OSI - Night Child - OSI - Night Child Part 13
Library

OSI - Night Child Part 13

"You're right." I sighed. "But what's the message? And why did we get it, instead of Sabine?

We were the ones who found Sebastian's body. Did the killer simply miscalculate- figure that Sabine would find him before we did? Or was it deliberate?"

"You ask a lot of questions," Lucian said, smiling good naturedly.

I looked at him, and felt queasy. It was time to ask my second question, off the record. I was just afraid what the price of the answer would be.

"I do," I said, "and I have one more. But first, I need to clarify something."

His expression was inviting. "What's that?"

"This question pertains to Sebastian's case," I said, "but it's also somewhat personal. It's complicated-"

"And your superiors don't know what you're about to ask me." He smiled.

I felt a chill. "Not exactly-no. So I guess you could consider it a kind of personal favor. What I need to know is, if you answer, will I be indentured to you somehow?

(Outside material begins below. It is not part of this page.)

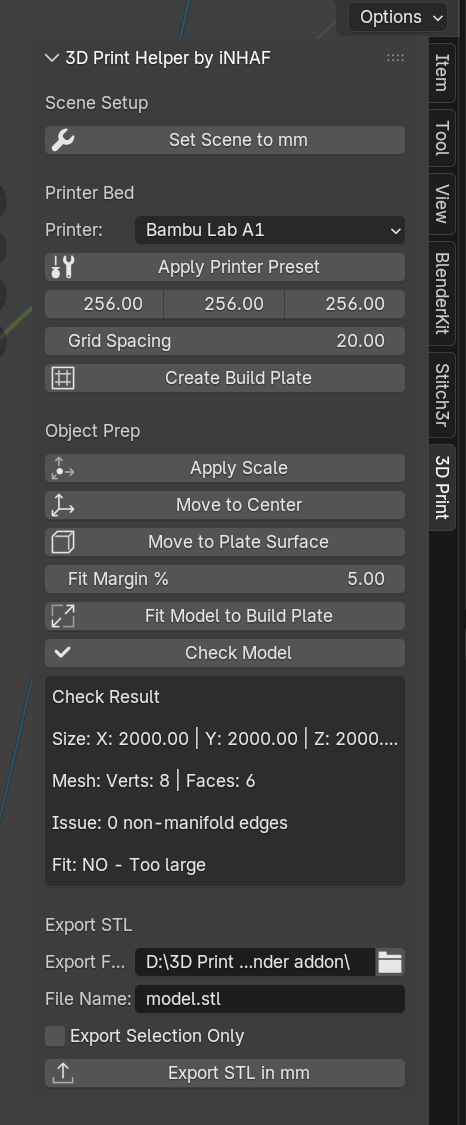
Task: Click the File Name field model.stl
Action: [x=270, y=999]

Will I owe you something?"

"You will simply owe me the courtesy of answering one of my questions-either tonight, or some other night."

I didn't trust that it could be that simple.

"Just a question?" I asked. "That's it? You ask, I answer, and then the two of us are square?"

"Exactly."

My eyes narrowed. "Do you promise not to ask something that will get me in trouble with the CORE?"

His smile widened. "Scout's honor. Or to be more accurate-necro's honor?"

I was momentarily surprised by his easy use of the epithet. Or maybe I was really surprised by my own easy use of it, a term just as debilitating as any other. It was like hearing Derrick say "fag" in relation to himself. It always made me want to jump up, to throw my own body between him and the slur, even though he'd spoken it in the first place, invoking that curious commerce of marginality and its reversals. Talking street. In the same way, unexpectedly, I wanted to protect Lucian from his own term, to shield him from some kind of necrophobia, even if I didn't understand why.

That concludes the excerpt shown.